We often talk about technology as if it is just a tool and that there isn’t anything good or bad about it. The good or bad, we are fond of saying, comes from the use case. I myself used to believe this, but I have changed my mind in recent years. Technologies do come with an inherent ethic of their own and there is a limit to how much of a change our use of them can bring.
In his book The Shallows, Nicholas Carr writes about how the ethic of a technology exerts influence over the user. A gardening implement for example, turns the user of it into an extension of itself. A man holding a sword can’t do anything other than what a sword requires him to do. He can choose to not do it, but the sword is only an instrument to kill and cut and while the man is holding it, that is the only purpose he can serve. I wrote recently about how even something like a newspaper changes the person reading it. While reading it, you can’t do much else. It takes control of your ability to do things and keeps that control till you let go of it.
I feel the discourse on AI needs to be looked at in a similar light. A lot of people who defend its rampant use everywhere seem to be under the impression that it has no default nature and that everything depends on how we use it. I do think intention plays some role, but it is also clear to me that intentions can’t cross the barrier created by the inherent ethic of the AI tool.

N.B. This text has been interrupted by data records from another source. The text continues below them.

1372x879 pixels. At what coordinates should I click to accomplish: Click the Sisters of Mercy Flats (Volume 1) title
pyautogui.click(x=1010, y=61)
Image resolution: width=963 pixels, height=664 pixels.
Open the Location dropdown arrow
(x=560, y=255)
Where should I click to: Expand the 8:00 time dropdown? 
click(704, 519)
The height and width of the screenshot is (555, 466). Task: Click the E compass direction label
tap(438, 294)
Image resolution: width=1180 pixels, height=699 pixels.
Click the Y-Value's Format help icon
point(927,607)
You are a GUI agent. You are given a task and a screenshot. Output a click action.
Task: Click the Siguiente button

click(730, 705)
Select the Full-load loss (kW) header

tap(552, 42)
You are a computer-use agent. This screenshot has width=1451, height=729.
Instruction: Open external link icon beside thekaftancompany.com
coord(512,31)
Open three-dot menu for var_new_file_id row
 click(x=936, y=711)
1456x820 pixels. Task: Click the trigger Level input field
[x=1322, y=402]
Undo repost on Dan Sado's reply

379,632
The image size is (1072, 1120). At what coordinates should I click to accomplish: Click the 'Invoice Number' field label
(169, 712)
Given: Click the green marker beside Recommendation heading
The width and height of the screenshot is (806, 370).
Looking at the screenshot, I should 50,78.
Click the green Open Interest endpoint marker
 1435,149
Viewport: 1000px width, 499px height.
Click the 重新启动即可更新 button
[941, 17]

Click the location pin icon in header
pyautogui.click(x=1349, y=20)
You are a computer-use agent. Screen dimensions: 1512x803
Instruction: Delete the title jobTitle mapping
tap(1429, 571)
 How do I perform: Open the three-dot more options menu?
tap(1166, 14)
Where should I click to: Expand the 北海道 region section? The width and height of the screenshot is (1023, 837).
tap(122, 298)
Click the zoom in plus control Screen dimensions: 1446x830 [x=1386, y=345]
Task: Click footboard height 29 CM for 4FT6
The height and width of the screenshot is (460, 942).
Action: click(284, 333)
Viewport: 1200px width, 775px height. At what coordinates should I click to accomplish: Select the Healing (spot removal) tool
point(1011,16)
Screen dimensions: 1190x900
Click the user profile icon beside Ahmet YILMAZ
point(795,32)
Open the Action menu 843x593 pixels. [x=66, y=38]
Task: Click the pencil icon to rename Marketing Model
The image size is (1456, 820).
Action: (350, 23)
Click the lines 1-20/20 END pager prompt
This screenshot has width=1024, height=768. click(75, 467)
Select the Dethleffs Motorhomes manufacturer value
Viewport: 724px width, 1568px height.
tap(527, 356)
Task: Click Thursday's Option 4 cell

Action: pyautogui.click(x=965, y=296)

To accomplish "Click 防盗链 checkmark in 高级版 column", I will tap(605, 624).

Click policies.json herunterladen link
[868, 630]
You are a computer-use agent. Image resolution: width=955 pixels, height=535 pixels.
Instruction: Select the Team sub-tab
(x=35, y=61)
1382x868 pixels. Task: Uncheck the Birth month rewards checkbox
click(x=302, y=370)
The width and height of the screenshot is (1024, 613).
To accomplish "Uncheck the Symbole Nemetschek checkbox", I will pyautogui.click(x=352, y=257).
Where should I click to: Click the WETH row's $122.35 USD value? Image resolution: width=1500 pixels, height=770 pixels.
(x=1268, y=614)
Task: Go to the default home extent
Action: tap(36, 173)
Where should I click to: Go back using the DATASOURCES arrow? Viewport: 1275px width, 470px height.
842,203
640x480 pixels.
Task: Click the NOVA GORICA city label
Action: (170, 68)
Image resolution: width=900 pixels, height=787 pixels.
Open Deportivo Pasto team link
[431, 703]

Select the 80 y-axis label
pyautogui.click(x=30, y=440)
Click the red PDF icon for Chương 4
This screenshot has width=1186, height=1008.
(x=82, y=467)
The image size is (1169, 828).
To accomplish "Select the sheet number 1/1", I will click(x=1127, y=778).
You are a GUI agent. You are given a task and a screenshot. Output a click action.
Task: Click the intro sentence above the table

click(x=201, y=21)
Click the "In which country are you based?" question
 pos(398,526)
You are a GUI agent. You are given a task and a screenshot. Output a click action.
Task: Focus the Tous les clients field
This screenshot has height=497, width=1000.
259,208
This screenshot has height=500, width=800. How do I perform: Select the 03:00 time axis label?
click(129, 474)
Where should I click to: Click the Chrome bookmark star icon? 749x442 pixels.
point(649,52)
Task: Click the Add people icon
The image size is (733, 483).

What is it that we do when we use it? What is a chatbot really?
It’s a tool that generates strings of text or image patterns in response to a prompt. These strings cannot be controlled. Changes can only be suggested. The text generated by the chatbot has only one purpose — to seem authentic. The chatbot doesn’t care about being authentic. It doesn’t care about truth. It doesn’t care about the harm or good that it does. It can’t care about anything.
It is ony designed to have the appearance of authenticity. Like any other technology, its ethic turns us, the user, into an extension of it. When we use it, we become someone who doesn’t care about authenticity and accuracy. We become someone whose only concern is observing the appearance of authenticity and being satisfied. We are becoming okay with bad art because AI art looks ‘good enough’. We are becoming okay with bad writing because AI writing is ‘good enough’. We are getting comfortable with false or distorted information because AI generated answers look authentic enough.
We are becoming willing participants in the enterprise of devaluing merit.
In our quest to imagine a future where everything is automated, we have let go of the expectation that perhaps not everything should be automated. Art should not be automated, education should not be automated, governance and justice should not be automated. These are eminently human concerns and their pursuit cannot stop at ‘good enough’. It has to tend towards excellence.
It is not as if advocates of AI-based ‘creativity’ have given up on dreams of excellence and wholeheartedly support the kind of mediocrity that has come to define generative AI and the slop it ‘makes’. But their commitment to excellence exists somewhere in a vague utopian future. They keep telling us to ‘wait for it to get better’ as if it is a certainty. I think it was Gary Marcus who pointed out that such optimism is like looking at a baby double in size over a few short years and concluding that this doubling will go on infinitely. Indeed, with some of these advocates, the commitment seems to border on religious. I find myself unable to think of their justifications as fundamentally different from those of a believer who is eager to show himself as inferior to his gods.